Druckenmiller became an overnight bull on hopes the Trump administration would unleash a fiscal stimulus-based period of growth for the economy, with a a “large bet on economic growth." He also told CNBC that "I’m short bonds, Bunds, Italian bonds, U.S. bonds” a reflection of his expectation of higher deficits and stronger growth.
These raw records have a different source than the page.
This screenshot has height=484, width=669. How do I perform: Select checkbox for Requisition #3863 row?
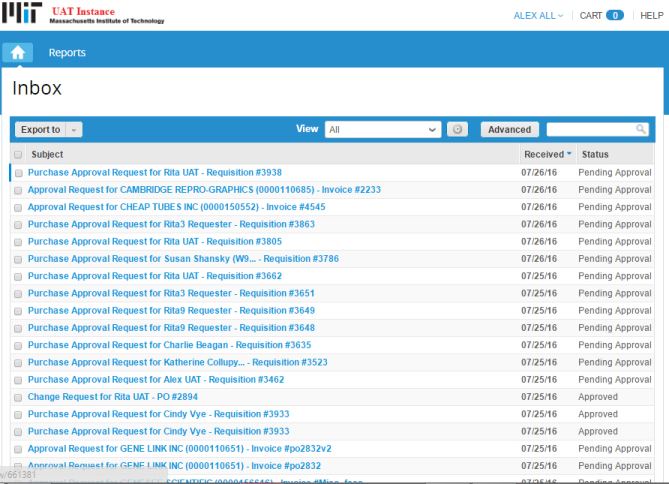coord(18,224)
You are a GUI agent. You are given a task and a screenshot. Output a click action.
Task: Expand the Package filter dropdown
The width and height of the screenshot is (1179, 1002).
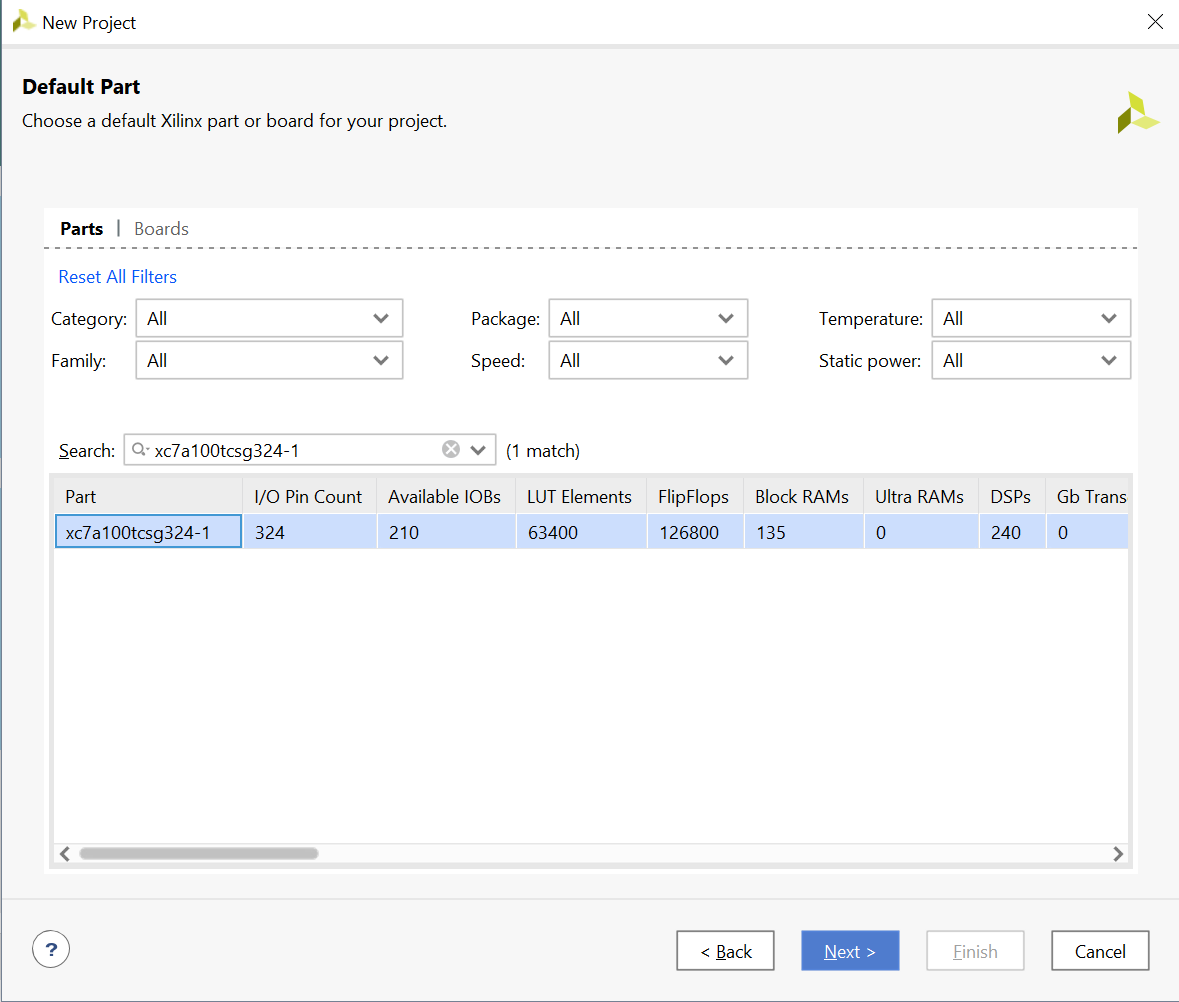(x=648, y=319)
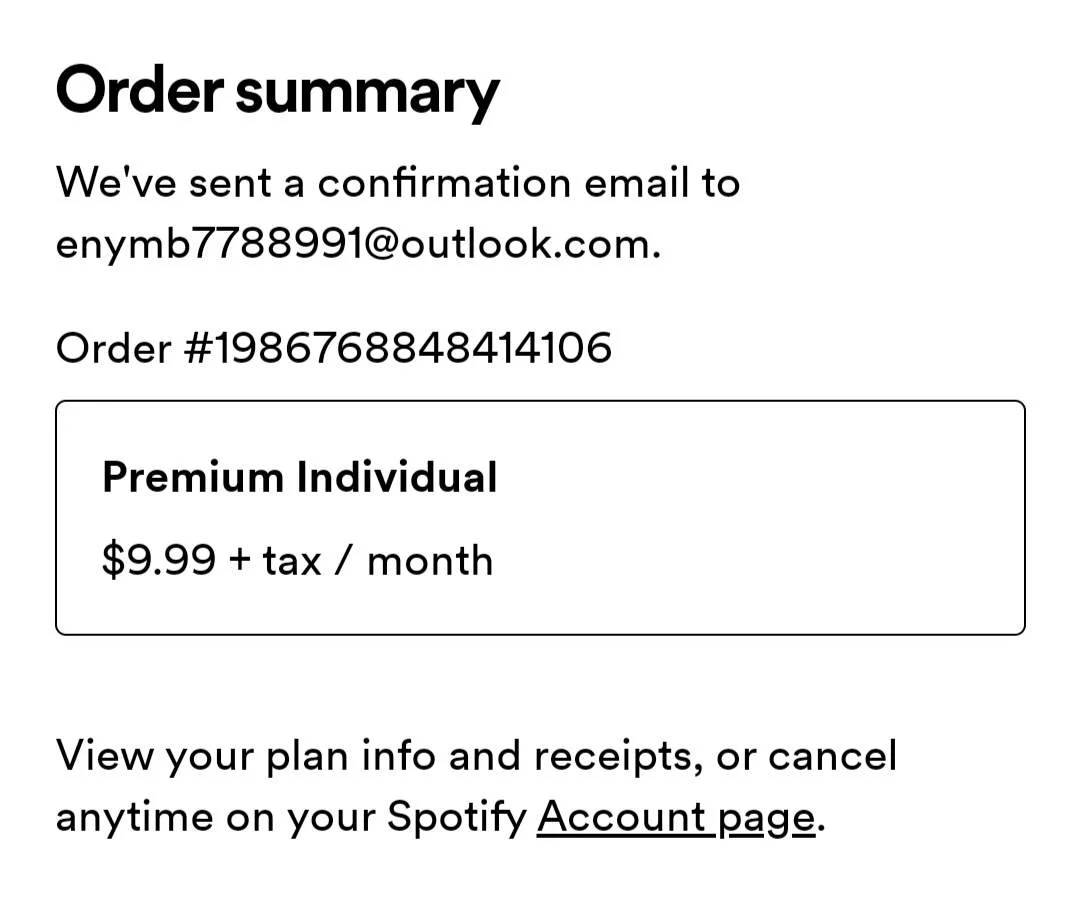Click the word 'summary' in the heading
This screenshot has width=1073, height=911.
pyautogui.click(x=367, y=96)
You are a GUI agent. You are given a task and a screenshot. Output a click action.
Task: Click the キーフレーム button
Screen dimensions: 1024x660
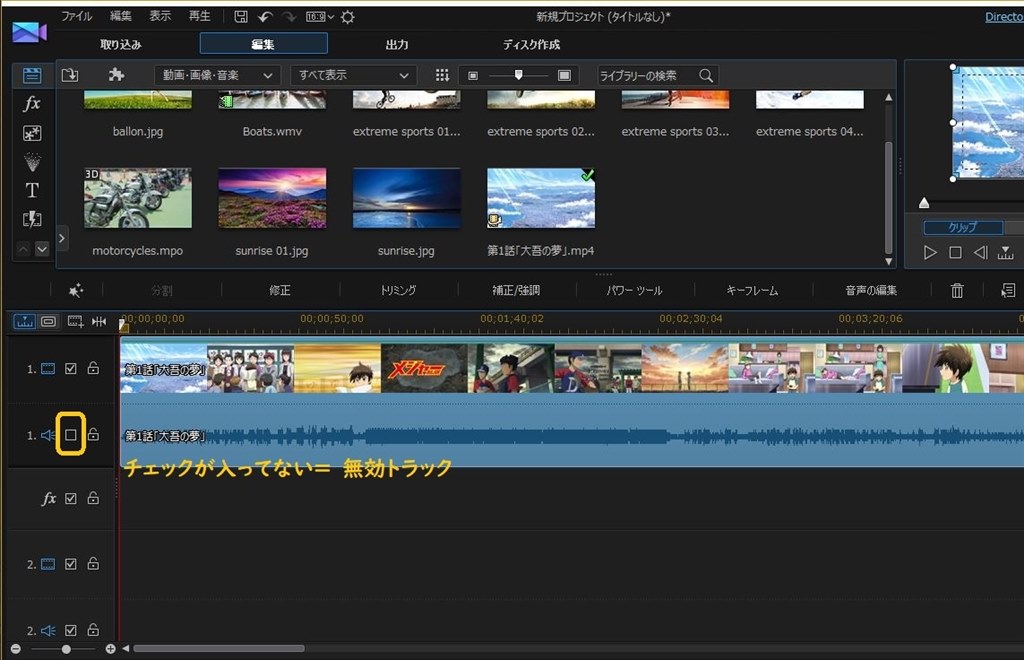(751, 289)
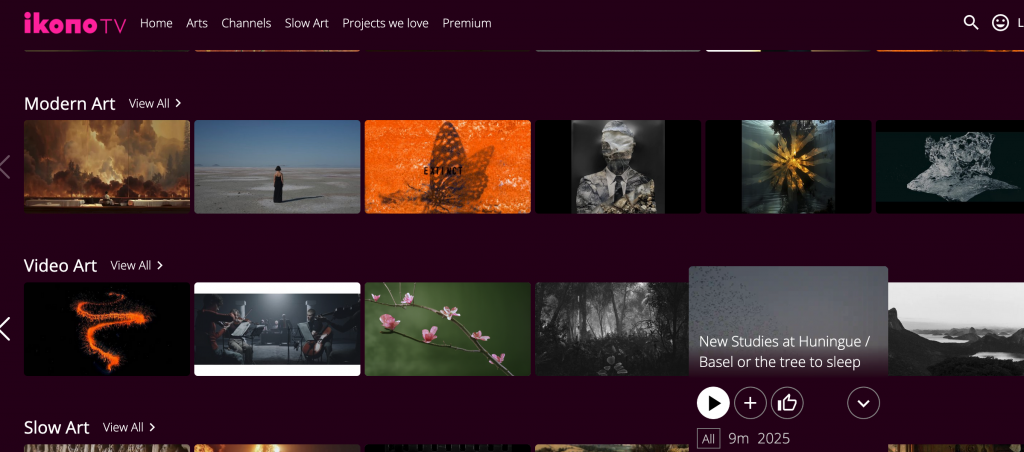Open the Premium page
The width and height of the screenshot is (1024, 452).
[x=467, y=23]
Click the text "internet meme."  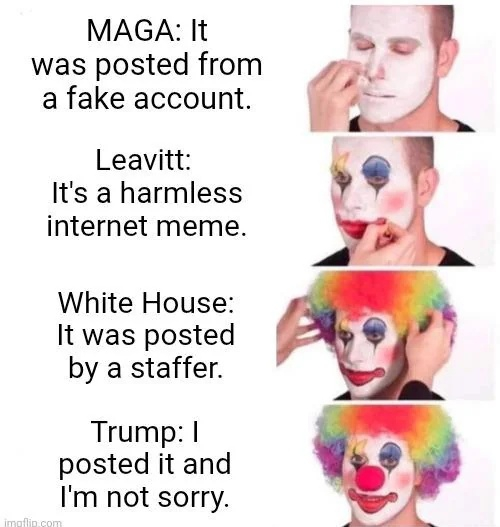[x=147, y=226]
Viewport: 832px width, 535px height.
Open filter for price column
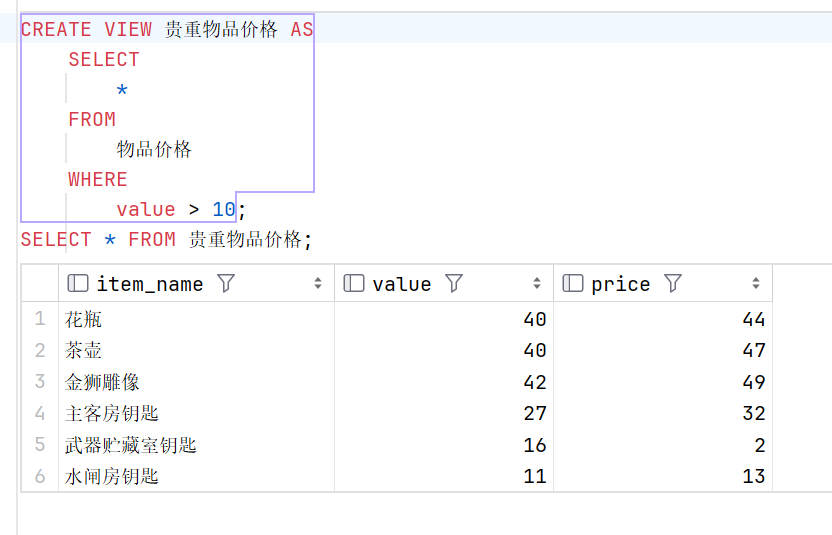tap(672, 283)
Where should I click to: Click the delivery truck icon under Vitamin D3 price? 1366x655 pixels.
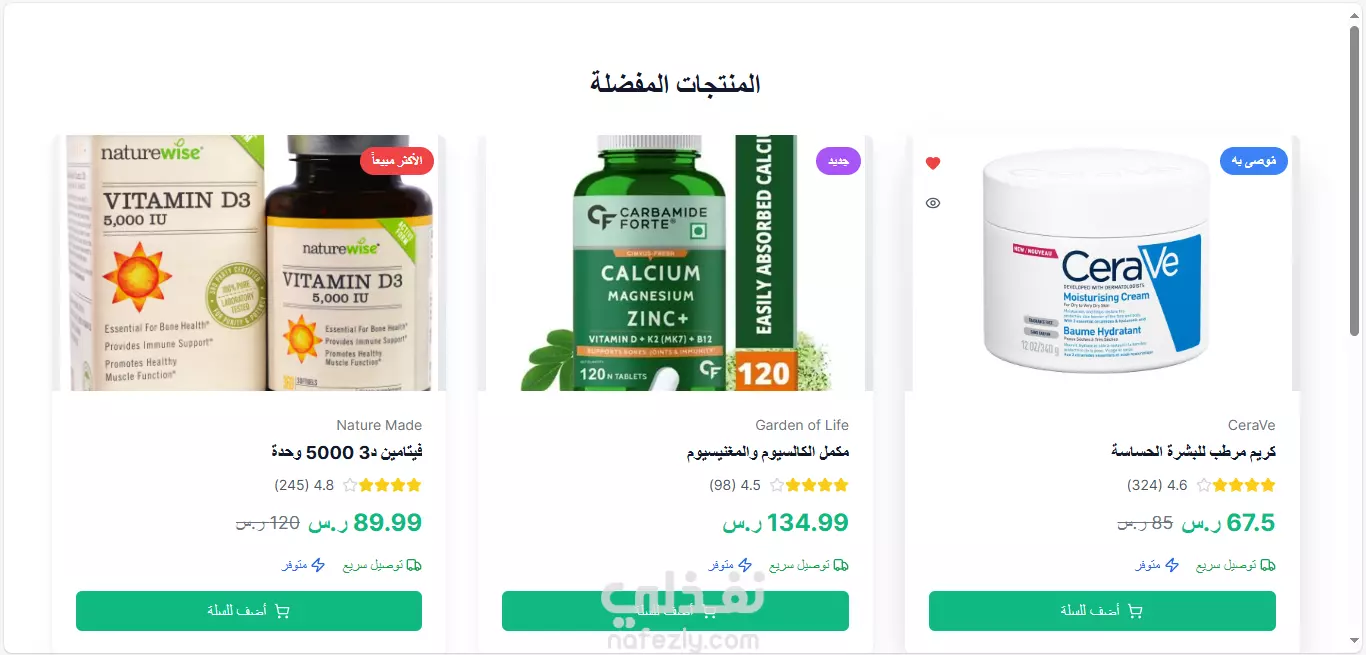(414, 565)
Fast forward to today, when Stan Druckenmiller spoke at the Robin Hood Investors Conference in Brooklyn, repeated he is bullish on the American economy following the U.S. election, and anticipates a much stronger dollar and higher bond yields. Druckenmiller joined Jeff Gundlach in predicting that US 10Y yields may rise to 6% over the next year or two,
Emphasis from Zero Hedge. That ten year number will ultimately be applied to all government debt, the Senate pays the ten year rate. The interest costs will be something around a trillion per year, from the current 360 billion, at last look. Congress will freeze, as they have done so for three out of the last five presidential regimes. We will be right back at austerity, thank goodness.
Druckenmiller needs to examine possible volatility between the now and his compound growth scenario. The Swamp moves more like a blob of protoplasm, and this blob has to squeeze through a narrow rate corridor for a decade or more; else it's the drunken pilot.